IV. FAITS ET ANALYSE EN LIEN AVEC LA PÉNALITÉ

[25]  L’appelant a terminé sa 12e année.

[26]  Au moment de l’audience, l’appelant travaillait depuis près de sept années en tant que manœuvre en usine pour Cooper Standard Company. Précédemment, y compris pendant l’année faisant l’objet de l’appel, il avait travaillé pour plusieurs sociétés.

[27]  L’appelant a également témoigné qu’il avait une entreprise non constituée dont la raison sociale était Stoney’s Installations. L’entreprise avait été lancée avant 2009 et était encore en activité au moment de l’audience. Stoney’s installait des fenêtres et des portes en sous-traitance. Son rôle consistait à s’assurer que les portes et les fenêtres avaient été correctement installées. Le travail était généralement accompli pour D&D Glass [6] .
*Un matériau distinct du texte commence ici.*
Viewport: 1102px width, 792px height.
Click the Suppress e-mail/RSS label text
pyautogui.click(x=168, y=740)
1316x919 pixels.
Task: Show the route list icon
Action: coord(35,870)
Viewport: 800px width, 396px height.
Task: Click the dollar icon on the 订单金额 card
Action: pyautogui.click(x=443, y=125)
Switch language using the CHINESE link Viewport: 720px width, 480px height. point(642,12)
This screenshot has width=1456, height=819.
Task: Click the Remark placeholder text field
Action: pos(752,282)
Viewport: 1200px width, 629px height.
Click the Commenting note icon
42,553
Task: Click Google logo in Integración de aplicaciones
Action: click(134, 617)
[28]  Si l’appelant a décrit Stoney’s comme son entreprise dans sa déclaration pour l’année d’imposition 2009, sa principale source de revenus figurait dans un formulaire T4 [7] établi par une société à numéro dont l’appelant pense qu’il s’agissait de D&D Glass. Sa déclaration ne mentionnait aucun revenu tiré d’une entreprise à propriétaire unique [8] . Il semblerait que D&D Glass considérait l’appelant comme un employé.

[29]  La question de savoir si l’appelant était un entrepreneur indépendant ou un employé eu égard au travail accompli pour D&D Glass n’a pas d’incidence sur les questions en litige.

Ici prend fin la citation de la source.